**Work request:**
Write out, unchanged, the lines from the one holding "You are a computer-use agent. This" to the close of the listing. Both the first and last lines belong in it.

**The input:**
-----
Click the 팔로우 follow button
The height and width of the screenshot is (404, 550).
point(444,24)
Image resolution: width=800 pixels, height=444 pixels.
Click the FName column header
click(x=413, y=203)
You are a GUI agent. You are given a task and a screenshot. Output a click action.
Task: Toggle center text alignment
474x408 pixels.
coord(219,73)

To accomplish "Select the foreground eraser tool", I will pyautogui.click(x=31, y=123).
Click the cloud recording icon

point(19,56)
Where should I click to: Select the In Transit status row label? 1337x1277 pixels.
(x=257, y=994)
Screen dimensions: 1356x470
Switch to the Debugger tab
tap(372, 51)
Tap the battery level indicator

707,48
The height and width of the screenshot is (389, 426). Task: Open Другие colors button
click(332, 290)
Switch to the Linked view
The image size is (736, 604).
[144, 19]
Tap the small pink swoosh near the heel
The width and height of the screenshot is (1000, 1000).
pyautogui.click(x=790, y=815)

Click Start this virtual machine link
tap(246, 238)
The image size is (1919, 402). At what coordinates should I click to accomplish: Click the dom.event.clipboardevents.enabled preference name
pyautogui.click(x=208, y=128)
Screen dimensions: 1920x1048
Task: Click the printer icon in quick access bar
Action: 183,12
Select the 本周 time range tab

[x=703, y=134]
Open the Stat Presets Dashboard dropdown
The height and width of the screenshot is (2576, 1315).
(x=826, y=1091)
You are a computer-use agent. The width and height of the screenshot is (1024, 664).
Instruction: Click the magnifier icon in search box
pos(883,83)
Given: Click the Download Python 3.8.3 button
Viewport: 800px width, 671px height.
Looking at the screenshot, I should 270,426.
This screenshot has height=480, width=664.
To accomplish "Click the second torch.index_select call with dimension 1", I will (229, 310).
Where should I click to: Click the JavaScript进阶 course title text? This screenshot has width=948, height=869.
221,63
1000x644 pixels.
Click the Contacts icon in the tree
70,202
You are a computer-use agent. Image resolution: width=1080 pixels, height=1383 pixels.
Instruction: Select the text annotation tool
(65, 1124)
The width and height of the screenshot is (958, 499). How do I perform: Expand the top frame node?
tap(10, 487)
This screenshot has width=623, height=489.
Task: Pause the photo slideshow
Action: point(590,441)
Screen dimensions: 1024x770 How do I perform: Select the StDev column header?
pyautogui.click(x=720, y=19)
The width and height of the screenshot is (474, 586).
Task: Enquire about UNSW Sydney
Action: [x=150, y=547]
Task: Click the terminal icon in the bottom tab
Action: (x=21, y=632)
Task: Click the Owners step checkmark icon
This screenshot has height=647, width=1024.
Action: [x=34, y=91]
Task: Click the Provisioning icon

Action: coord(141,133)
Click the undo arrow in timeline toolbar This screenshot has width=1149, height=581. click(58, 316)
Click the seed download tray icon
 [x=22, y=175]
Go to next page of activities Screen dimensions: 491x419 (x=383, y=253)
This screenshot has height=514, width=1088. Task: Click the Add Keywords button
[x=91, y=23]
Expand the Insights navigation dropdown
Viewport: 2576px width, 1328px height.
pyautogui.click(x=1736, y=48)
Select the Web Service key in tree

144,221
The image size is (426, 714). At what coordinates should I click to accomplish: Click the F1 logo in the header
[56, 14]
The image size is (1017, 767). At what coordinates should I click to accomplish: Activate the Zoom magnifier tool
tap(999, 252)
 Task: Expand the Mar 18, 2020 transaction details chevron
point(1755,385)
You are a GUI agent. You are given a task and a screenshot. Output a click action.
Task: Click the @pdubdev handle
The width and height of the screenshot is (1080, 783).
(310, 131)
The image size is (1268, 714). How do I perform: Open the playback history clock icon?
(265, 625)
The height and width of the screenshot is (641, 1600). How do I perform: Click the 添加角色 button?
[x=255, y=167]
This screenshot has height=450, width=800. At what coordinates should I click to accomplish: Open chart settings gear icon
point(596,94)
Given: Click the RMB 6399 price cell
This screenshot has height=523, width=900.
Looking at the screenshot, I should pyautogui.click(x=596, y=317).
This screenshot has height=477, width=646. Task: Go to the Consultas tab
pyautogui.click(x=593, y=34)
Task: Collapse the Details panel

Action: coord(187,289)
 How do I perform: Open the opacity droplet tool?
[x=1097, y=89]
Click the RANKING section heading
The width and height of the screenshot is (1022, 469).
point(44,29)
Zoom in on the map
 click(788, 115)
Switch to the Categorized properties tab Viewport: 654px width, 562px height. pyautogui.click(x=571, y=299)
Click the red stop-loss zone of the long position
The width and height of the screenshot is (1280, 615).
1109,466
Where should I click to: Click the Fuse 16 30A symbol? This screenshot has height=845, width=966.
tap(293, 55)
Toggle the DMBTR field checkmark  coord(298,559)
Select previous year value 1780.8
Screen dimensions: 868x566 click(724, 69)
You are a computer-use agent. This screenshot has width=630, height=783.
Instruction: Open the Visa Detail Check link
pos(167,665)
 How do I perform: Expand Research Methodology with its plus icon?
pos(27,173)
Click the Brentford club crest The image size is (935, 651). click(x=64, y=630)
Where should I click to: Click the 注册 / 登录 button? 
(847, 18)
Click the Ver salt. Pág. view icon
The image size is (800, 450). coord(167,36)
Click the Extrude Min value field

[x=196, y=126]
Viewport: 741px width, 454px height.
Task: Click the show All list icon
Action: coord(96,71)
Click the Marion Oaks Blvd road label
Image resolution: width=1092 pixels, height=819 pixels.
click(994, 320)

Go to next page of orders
-----
**Answer for the task:**
You are a computer-use agent. This screenshot has width=630, height=783.
Instruction: Open the Visa Detail Check link
pos(167,665)
 How do I perform: Expand Research Methodology with its plus icon?
pos(27,173)
Click the Brentford club crest The image size is (935, 651). click(x=64, y=630)
Where should I click to: Click the 注册 / 登录 button? 
(847, 18)
Click the Ver salt. Pág. view icon
The image size is (800, 450). coord(167,36)
Click the Extrude Min value field

[x=196, y=126]
Viewport: 741px width, 454px height.
Task: Click the show All list icon
Action: coord(96,71)
Click the Marion Oaks Blvd road label
Image resolution: width=1092 pixels, height=819 pixels.
click(994, 320)

Go to next page of orders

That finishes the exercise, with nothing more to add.